** Start Text excerpt **

R/EventStudy.R

Defines functions EventStudy

Documented in EventStudy

#' Estimates Equation (2) in Freyaldenhoven et al. (2021)
#'
#' @description `EventStudy` uses regression methods to estimate the effect of a policy on a given outcome.
#'
#' @param estimator Accepts one of "OLS" or "FHS". If "OLS" is specified, implements Ordinary Least Squares. If "FHS" is specified, implements Instrumental Variables (IV) estimator proposed in [Freyaldenhoven Hansen Shapiro (FHS, 2019)](https://www.aeaweb.org/articles?id=10.1257/aer.20180609).
#' @param data Data frame containing the variables of interest.
#' @param outcomevar Character indicating column of outcome variable y.
#' @param policyvar Character indicating column of policy variable z.
#' @param idvar Character indicating column of units.
#' @param timevar Character indicating column of time periods.
#' @param controls Optional character vector indicating a set of control variables q.
#' @param proxy Character indicating column of variable that is thought to be affected by the confound but not by the policy.
#' Should be specified if and only if estimator is specified as "FHS".
#' @param proxyIV Character of column to be used as an instrument. Should be specified if and only if estimator is specified as "FHS".
#' If NULL, defaults to the strongest lead of the policy variable based on the first stage.
#' @param FE Logical indicating whether unit fixed-effects should be included. Defaults to TRUE.
#' @param TFE Logical indicating whether time fixed-effects should be included. Defaults to TRUE.
#' @param cluster Logical indicating whether to use clustered errors by units. If FALSE, will use unclustered heteroskedasticity-robust standard errors.
#' Defaults to TRUE. Must be TRUE if FE is TRUE.
#' @param post Whole number indicating the number of periods in the past before which the past values of the policy
#' are not supposed to affect the value of the outcome. Corresponds to M in equation (2) of
#' [Freyaldenhoven et al. (2021)](https://www.nber.org/papers/w29170).
#' @param overidpost Optional whole number indicating the number of event times after "post" to be included in estimation.
#' Defaults to 1.
#' Corresponds to L_M in equation (2) of [Freyaldenhoven et al. (2021)](https://www.nber.org/papers/w29170).
#' @param pre Whole number indicating the number of periods in the future after which the future values of the policy are
#' not supposed to affect the value of the outcome today. Corresponds to G in equation (2) of
#' [Freyaldenhoven et al. (2021)](https://www.nber.org/papers/w29170).
#' @param overidpre Optional whole number indicating the number of event times earlier than -"pre" to be included in estimation.
#' Defaults to "post" + "pre".
#' Corresponds to L_G in equation (2) of [Freyaldenhoven et al. (2021)](https://www.nber.org/papers/w29170).
#' @param normalize Specifies the event-time coefficient to be normalized. Defaults to - pre - 1.

** End Text excerpt **
** Start Data provided **

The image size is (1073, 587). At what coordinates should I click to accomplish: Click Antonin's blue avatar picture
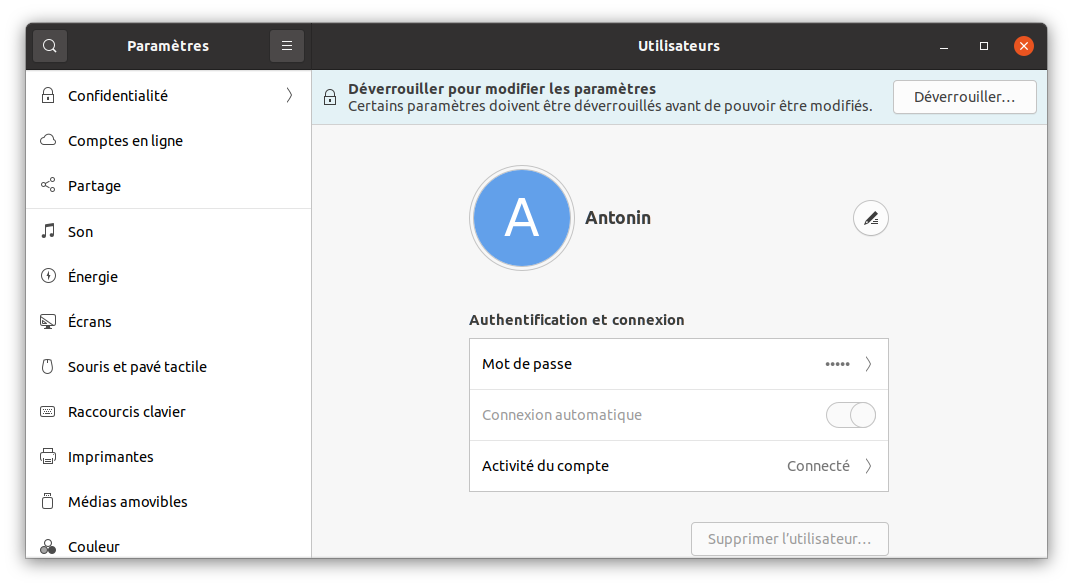click(521, 218)
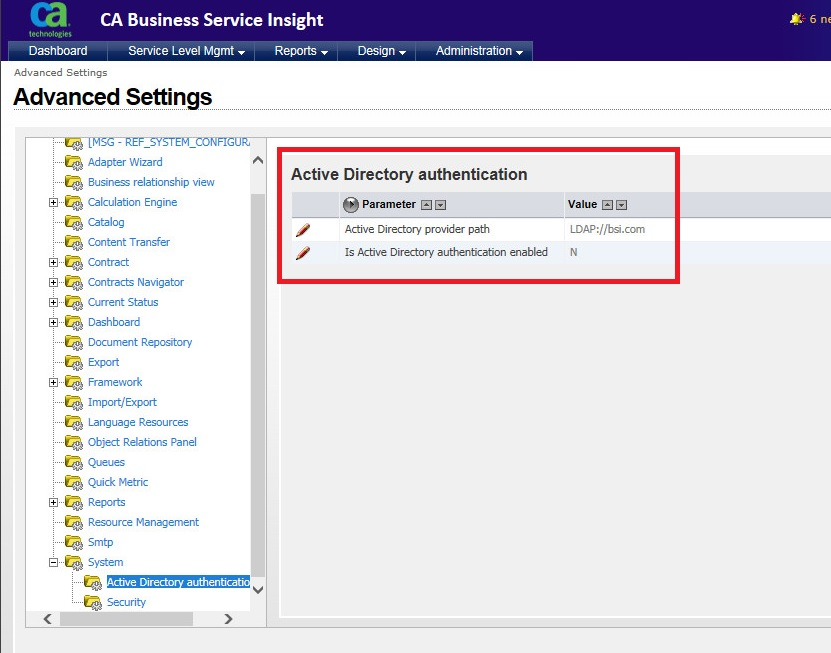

** End Data provided **

## Task prompt
According to the EventStudy documentation, which two values does the estimator parameter accept? The data are separate material with no connection to the EventStudy documentation.

## Result
"OLS" or "FHS".